[Material provided]
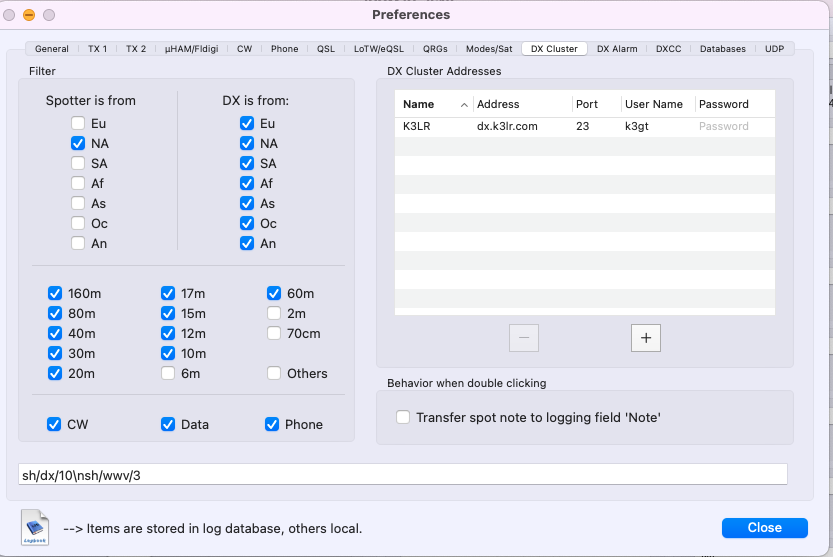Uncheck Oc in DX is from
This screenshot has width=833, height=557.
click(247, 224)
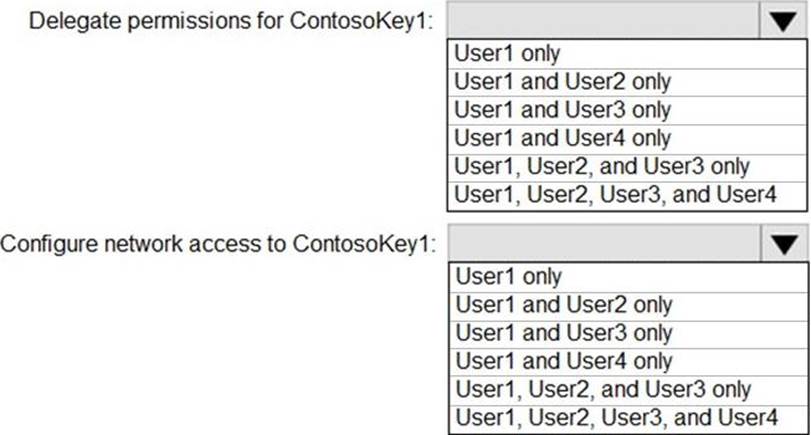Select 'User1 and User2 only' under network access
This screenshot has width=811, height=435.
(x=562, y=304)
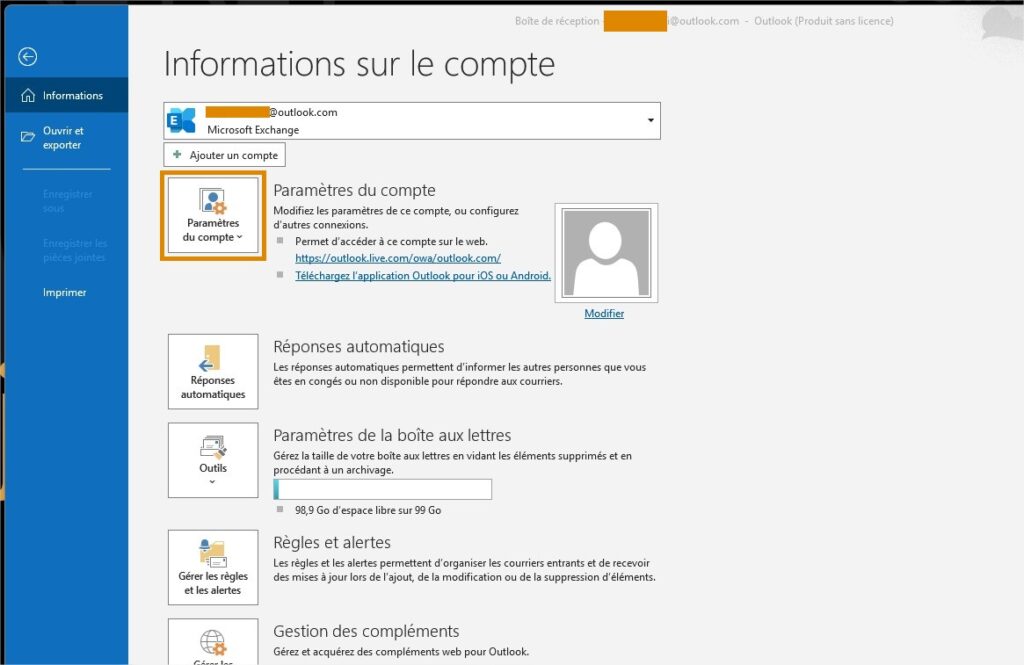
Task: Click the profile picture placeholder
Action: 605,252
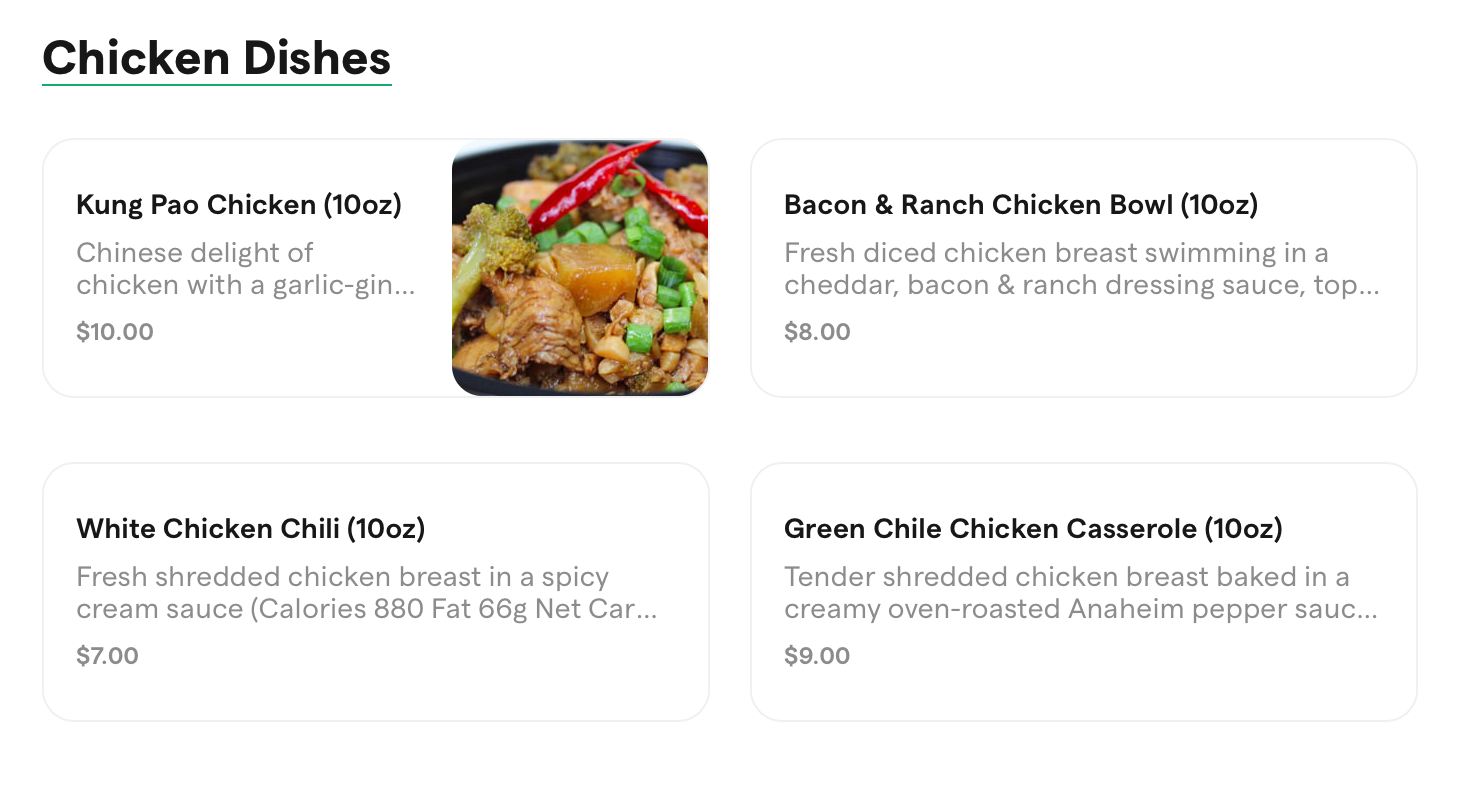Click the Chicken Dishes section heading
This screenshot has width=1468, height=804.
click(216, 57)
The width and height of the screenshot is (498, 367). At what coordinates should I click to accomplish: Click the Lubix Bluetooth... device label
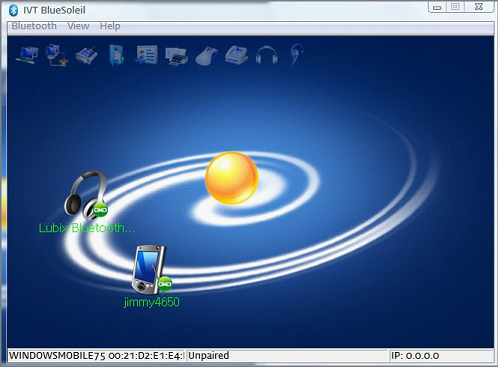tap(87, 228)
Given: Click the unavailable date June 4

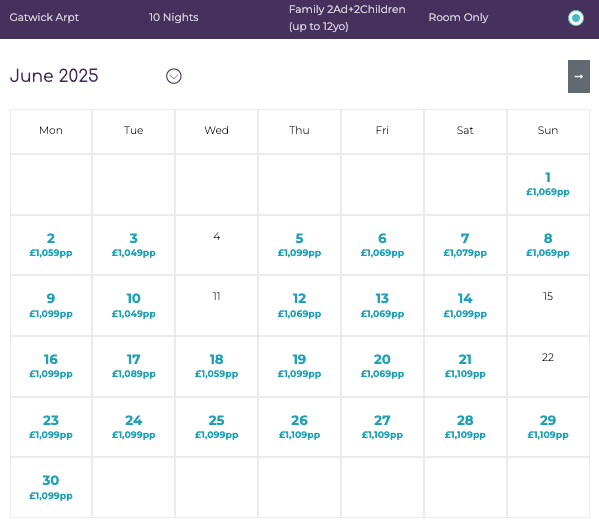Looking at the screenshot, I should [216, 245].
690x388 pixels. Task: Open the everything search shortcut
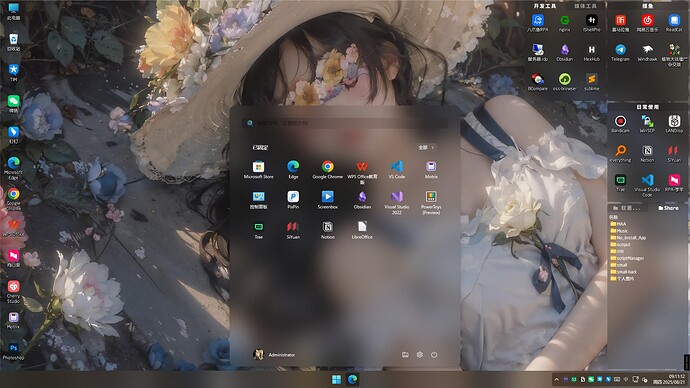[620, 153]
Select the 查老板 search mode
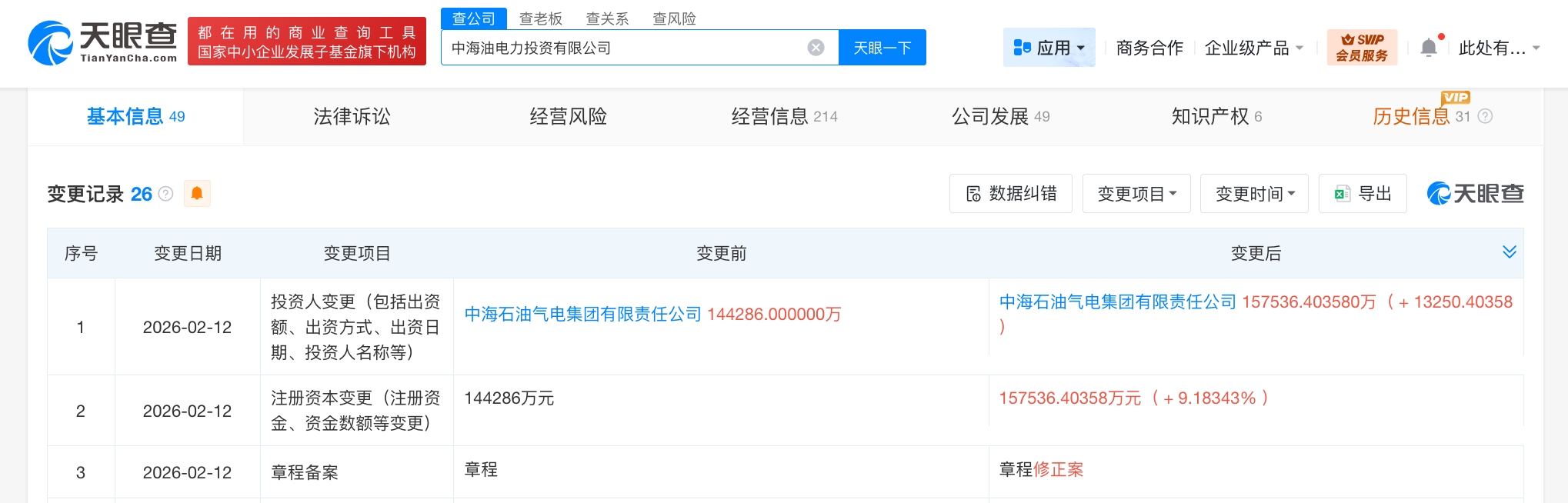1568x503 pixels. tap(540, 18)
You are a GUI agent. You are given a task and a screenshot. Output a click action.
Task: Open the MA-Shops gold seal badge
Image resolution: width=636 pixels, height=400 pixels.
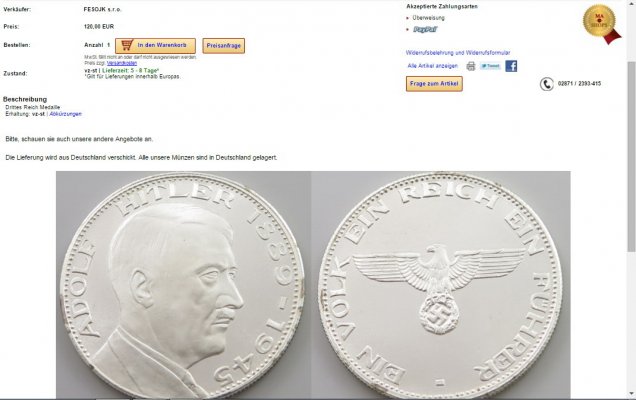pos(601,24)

[Brief] Once you find the line containing "The width and", retype it and every line after it through the last line of the records above, exactly. Add nothing else, and leave out the pictures.

[Written response]
The width and height of the screenshot is (498, 367). At what coordinates should I click to accomplish: Click the Lubix Bluetooth... device label
tap(87, 228)
Given: Click the unavailable date June 4

Looking at the screenshot, I should [216, 245].
690x388 pixels. Task: Open the everything search shortcut
[620, 153]
Select the 查老板 search mode
1568x503 pixels. tap(540, 18)
You are a GUI agent. You are given a task and a screenshot. Output a click action.
Task: Open the MA-Shops gold seal badge
Image resolution: width=636 pixels, height=400 pixels.
pos(601,24)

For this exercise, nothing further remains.